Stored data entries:
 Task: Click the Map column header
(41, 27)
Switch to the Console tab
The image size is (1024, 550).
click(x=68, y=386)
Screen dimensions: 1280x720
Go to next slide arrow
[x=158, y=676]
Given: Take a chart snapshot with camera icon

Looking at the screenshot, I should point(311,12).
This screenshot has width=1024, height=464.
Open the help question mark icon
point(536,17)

Task details:
Beginning with the line that has "The image size is (1024, 550).", set down every line of the entries above through the final one, unchanged.

Solved exercise:
The image size is (1024, 550).
click(x=68, y=386)
Screen dimensions: 1280x720
Go to next slide arrow
[x=158, y=676]
Given: Take a chart snapshot with camera icon

Looking at the screenshot, I should point(311,12).
This screenshot has width=1024, height=464.
Open the help question mark icon
point(536,17)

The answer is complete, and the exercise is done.